Exercise goal: Reproduce the rows verbatim, starting at the line containing "Task: Open the measurement units px dropdown" and ending at the end of the rows, including both ends. Leave the pictures out of your answer.

[Dataset items]
════

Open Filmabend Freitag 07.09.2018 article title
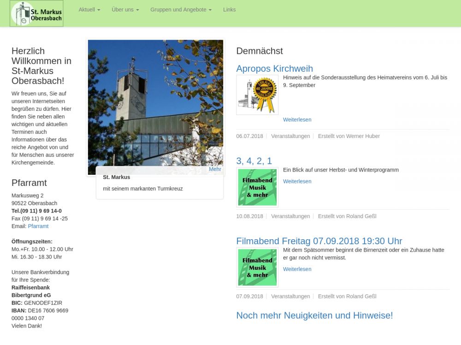 coord(319,241)
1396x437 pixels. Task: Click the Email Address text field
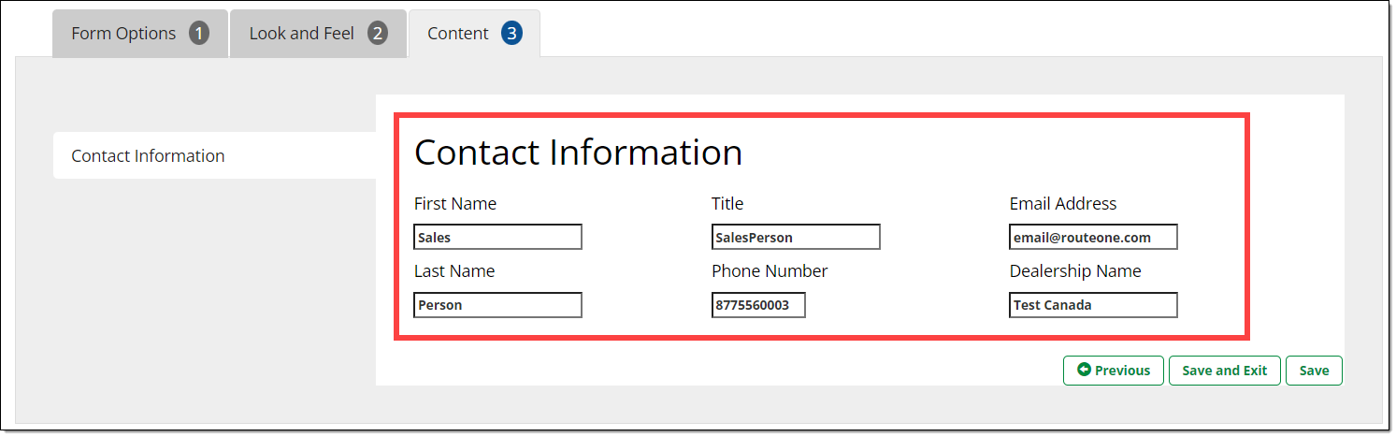1092,238
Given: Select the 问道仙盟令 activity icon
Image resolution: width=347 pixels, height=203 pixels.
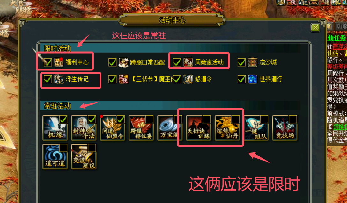Looking at the screenshot, I should 113,128.
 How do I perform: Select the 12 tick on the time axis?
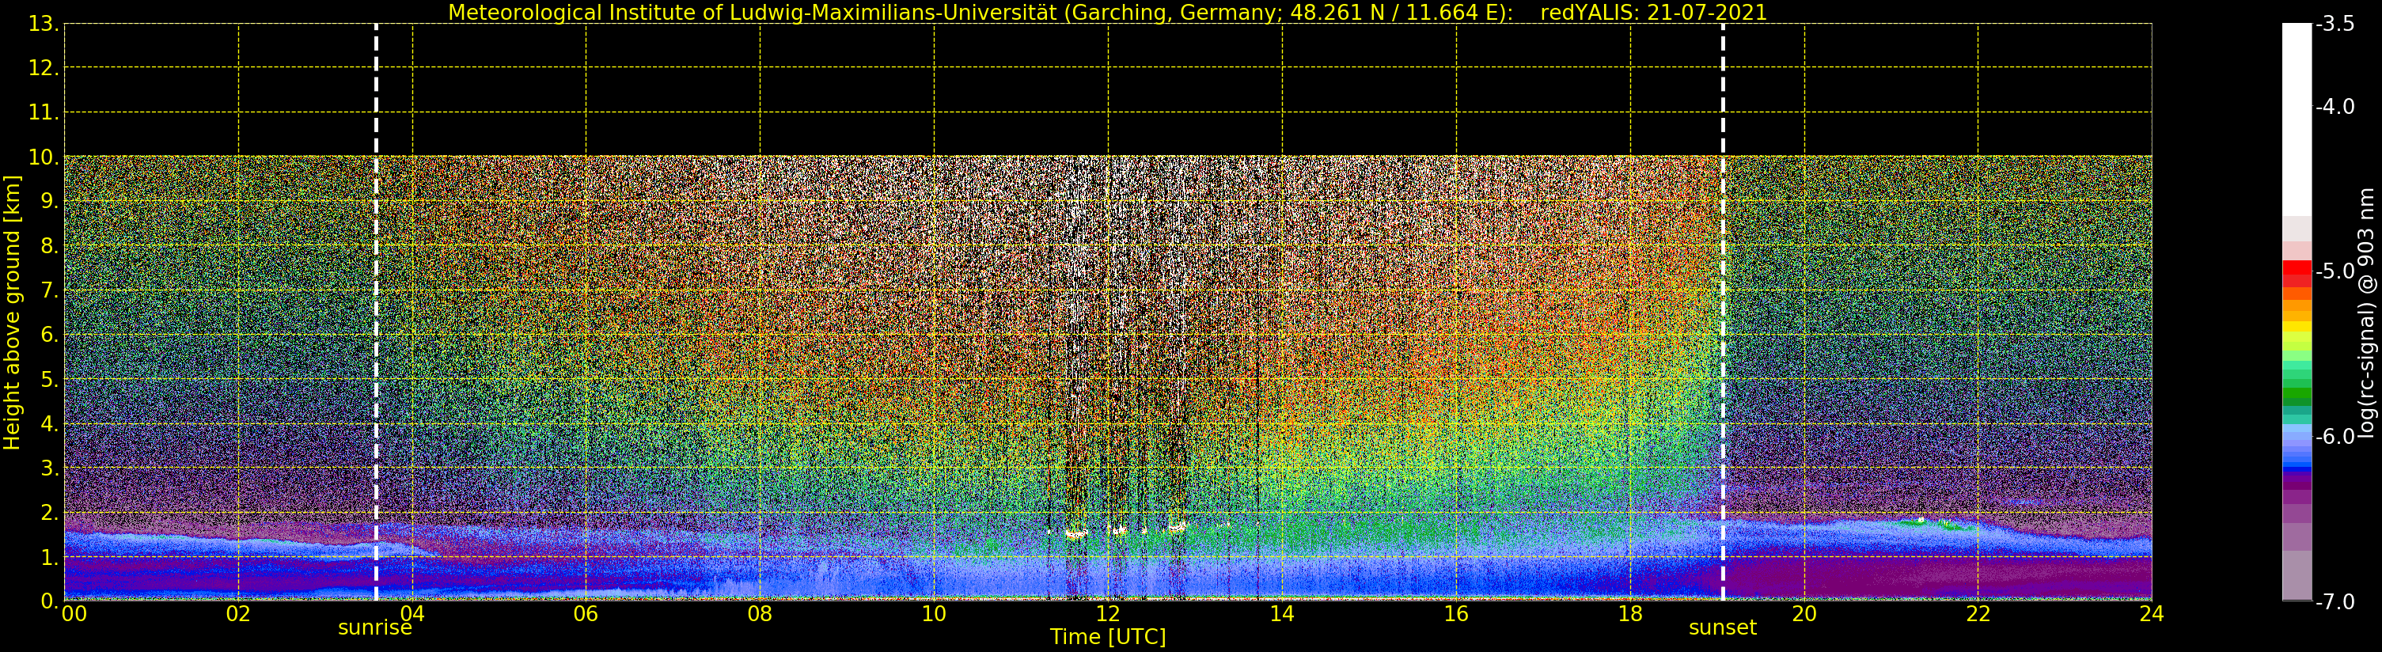click(1108, 614)
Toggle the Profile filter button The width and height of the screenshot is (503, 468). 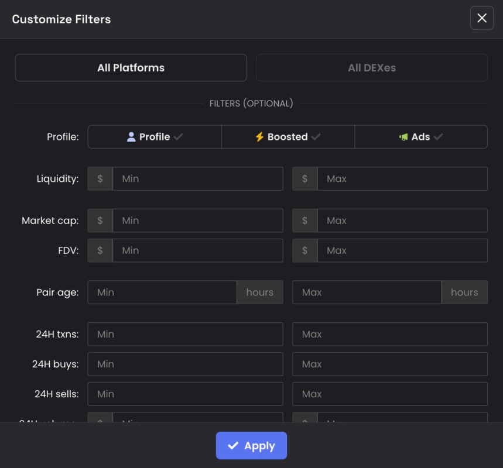[155, 137]
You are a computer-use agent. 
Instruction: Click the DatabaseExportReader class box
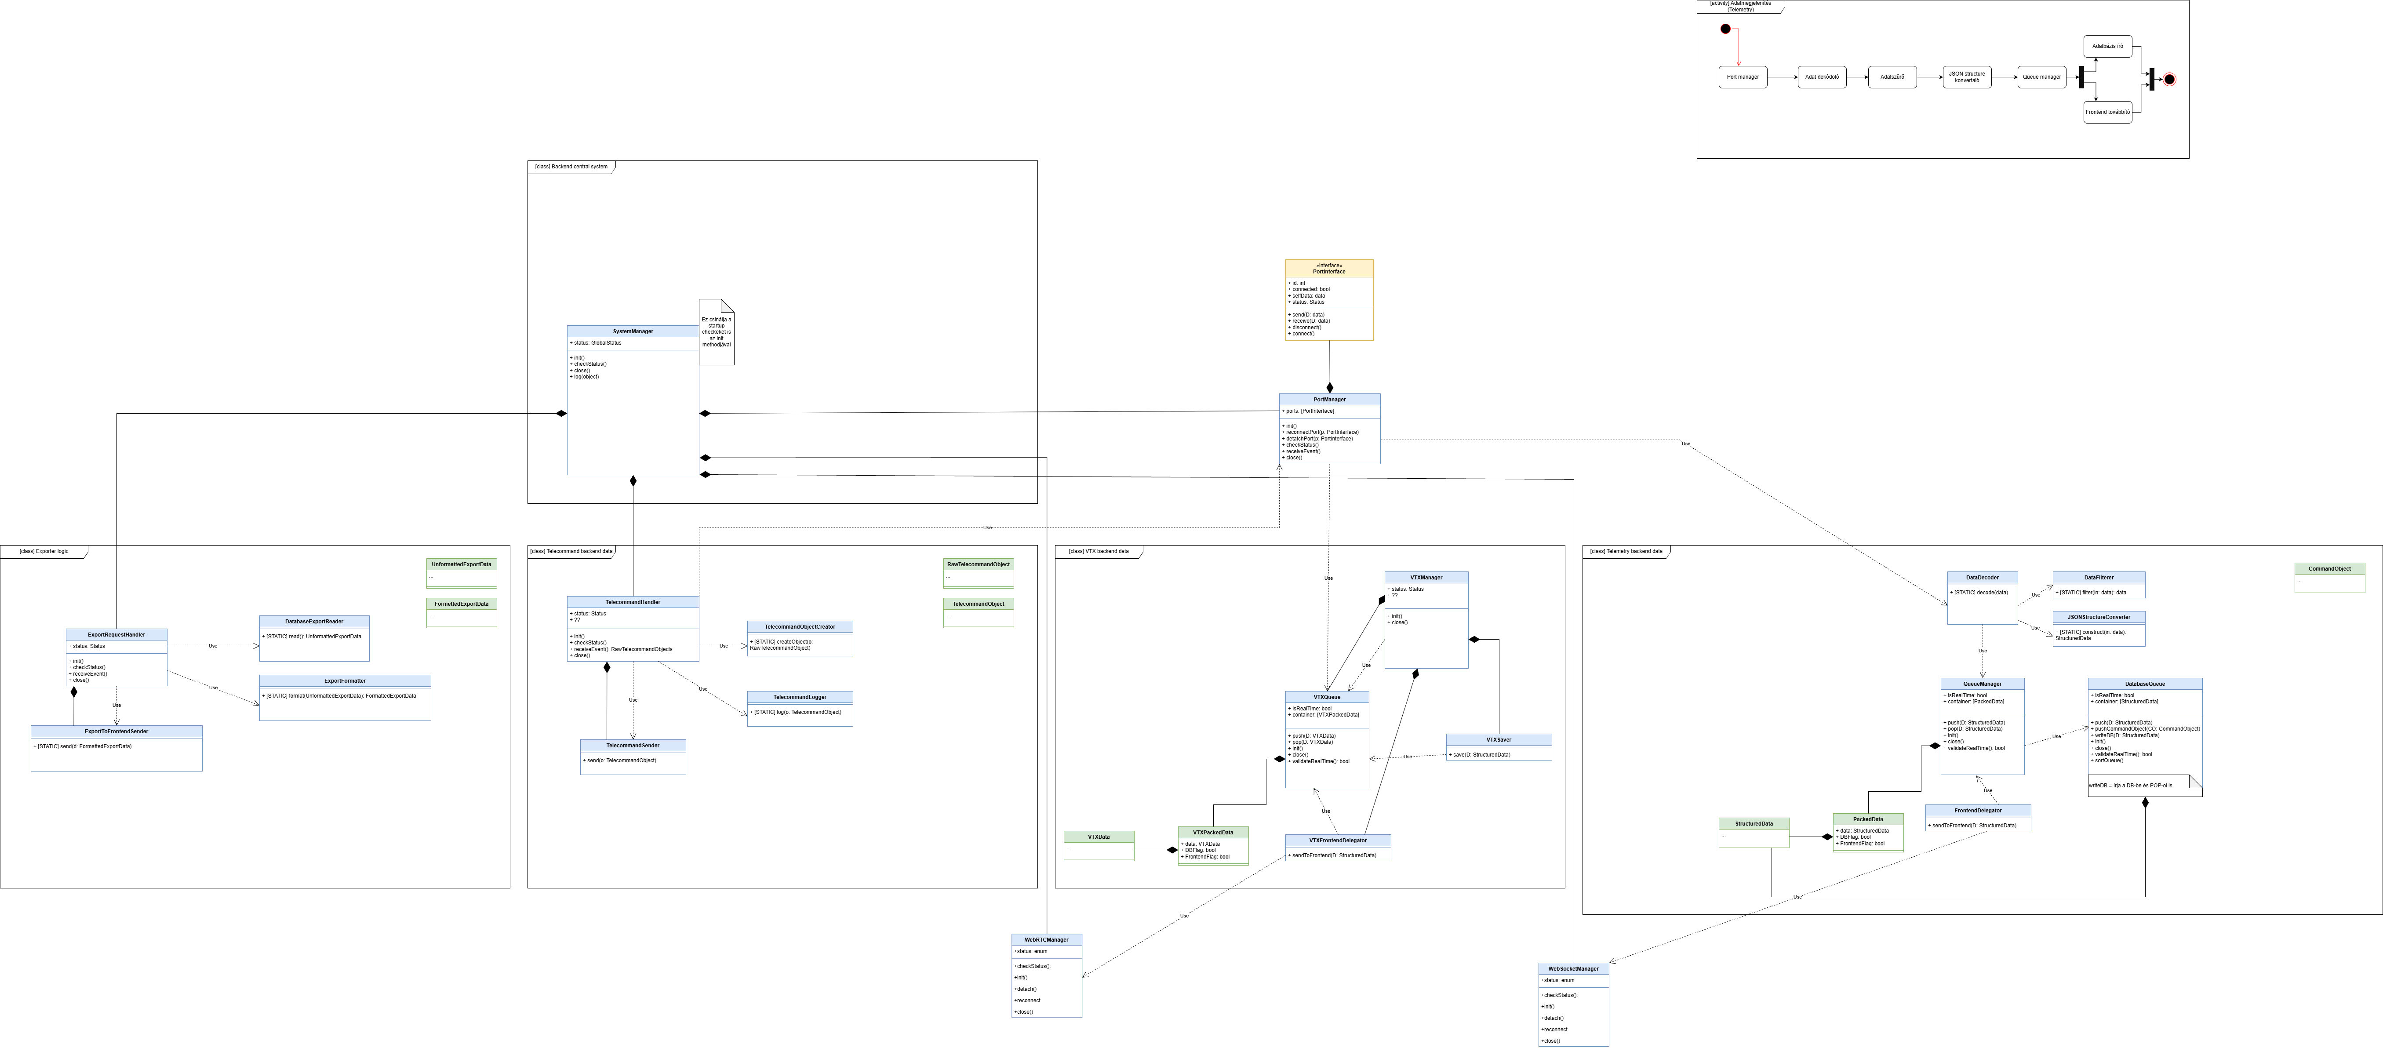pyautogui.click(x=315, y=638)

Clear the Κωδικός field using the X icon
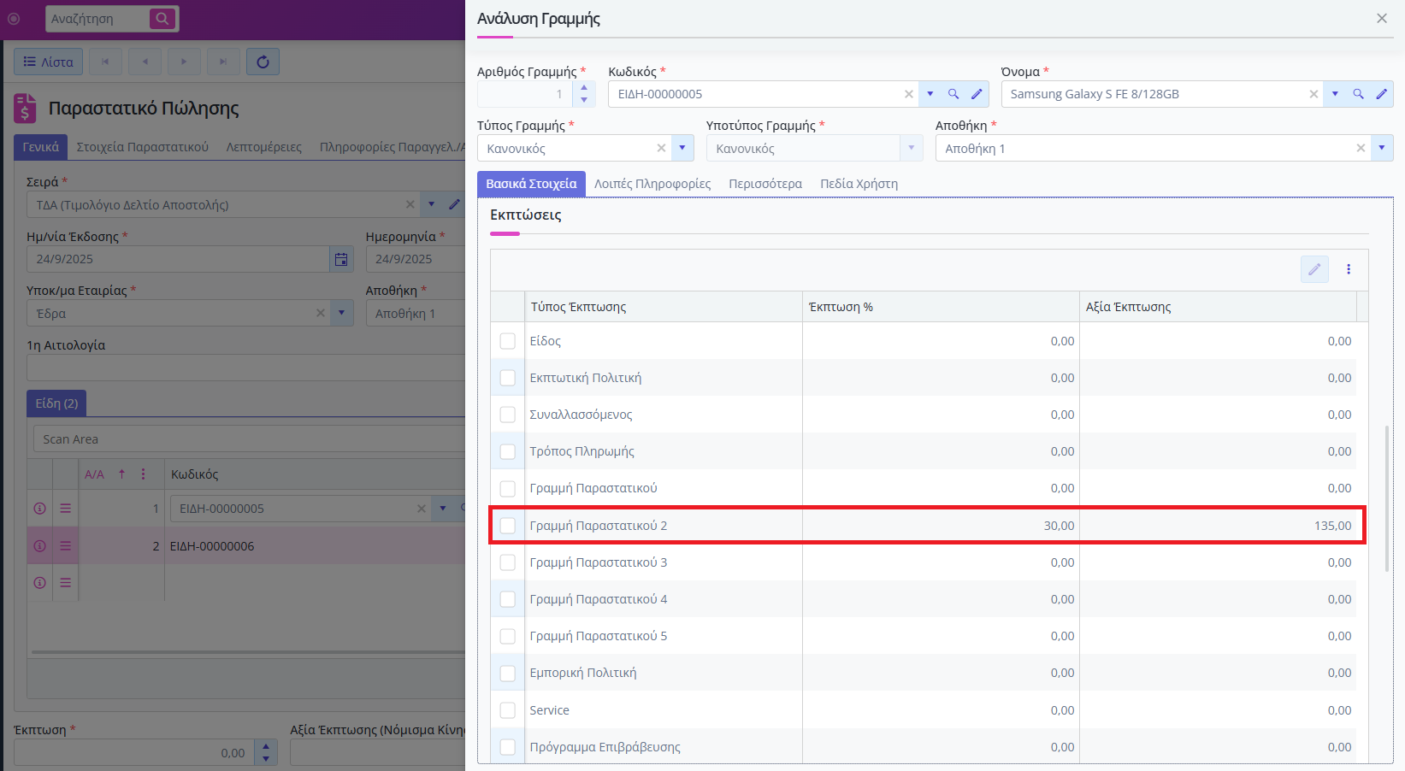[908, 94]
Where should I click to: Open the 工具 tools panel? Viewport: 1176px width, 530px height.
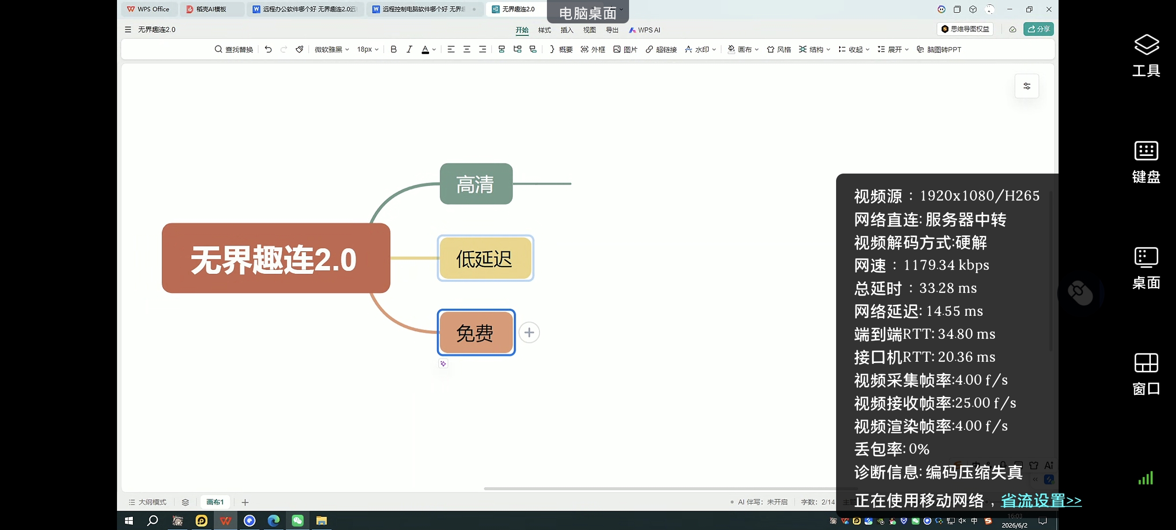1146,56
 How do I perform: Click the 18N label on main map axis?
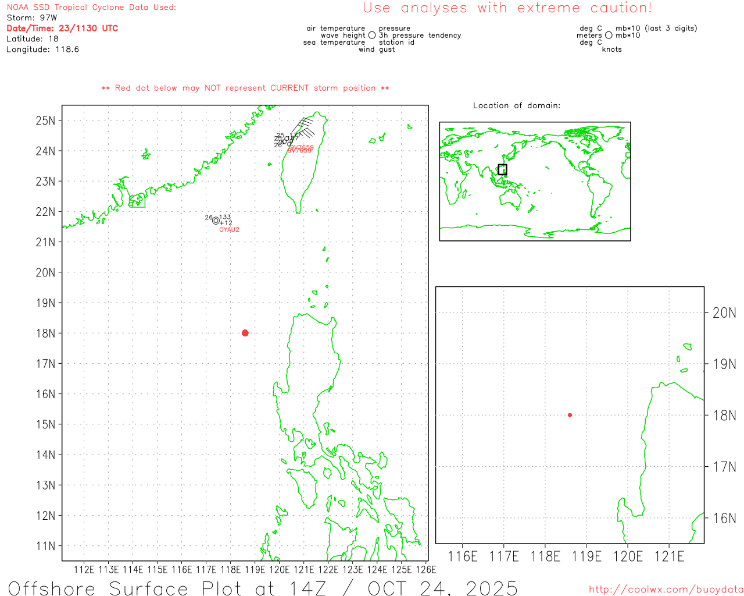click(46, 334)
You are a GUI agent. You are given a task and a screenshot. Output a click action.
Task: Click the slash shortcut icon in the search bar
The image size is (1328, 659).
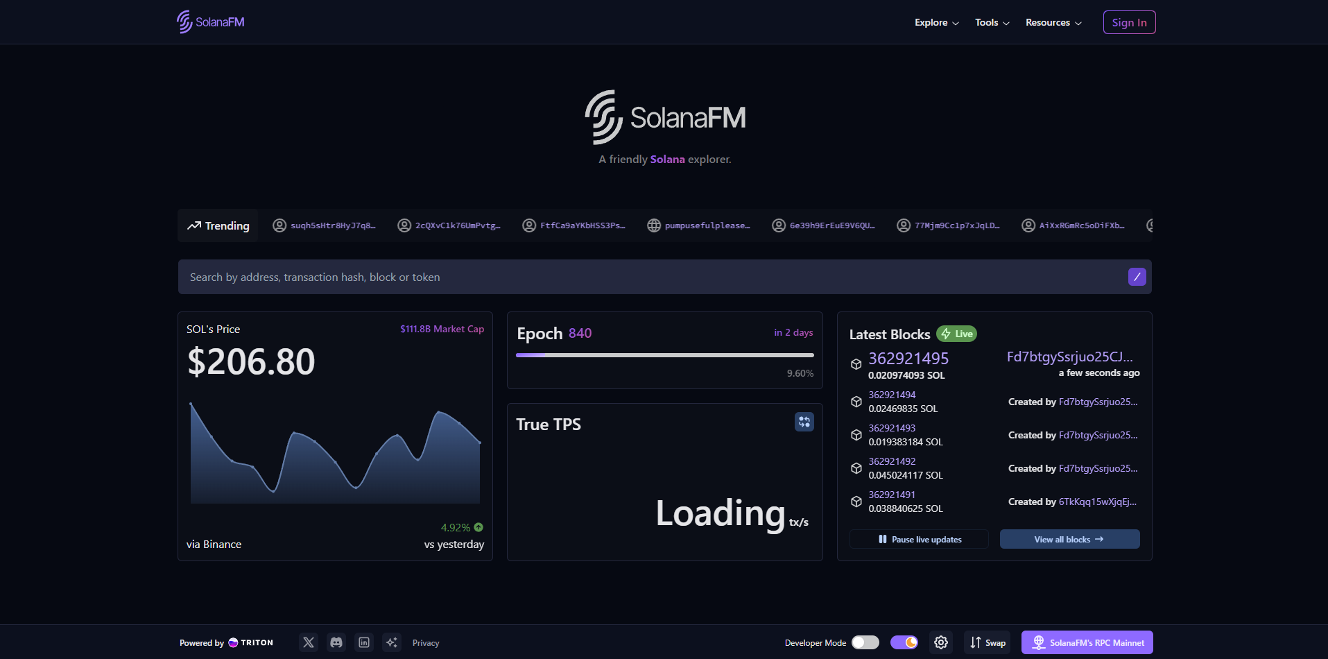click(1137, 277)
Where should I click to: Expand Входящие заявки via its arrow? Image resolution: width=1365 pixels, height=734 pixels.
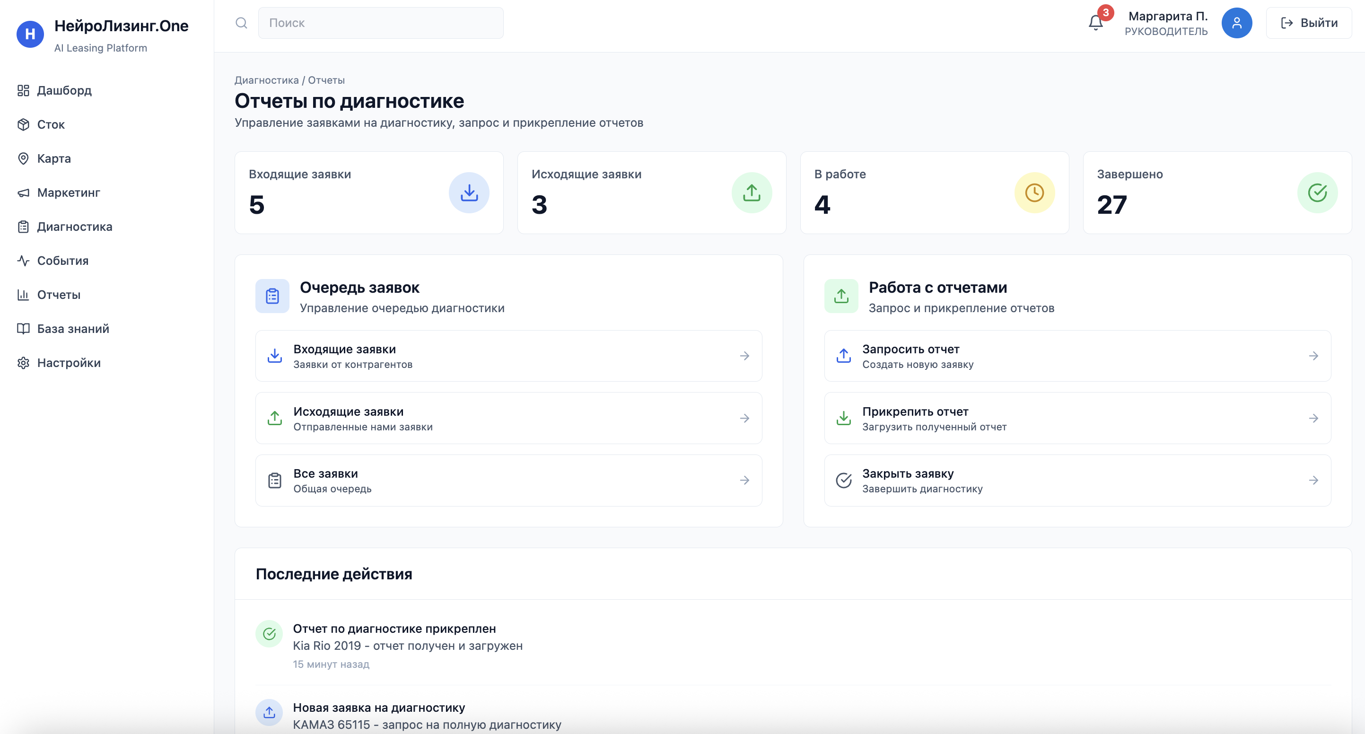point(745,356)
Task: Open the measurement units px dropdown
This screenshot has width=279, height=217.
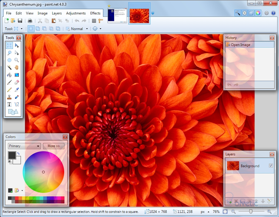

════

Solution:
Task: Open the measurement units px dropdown
This screenshot has width=279, height=217.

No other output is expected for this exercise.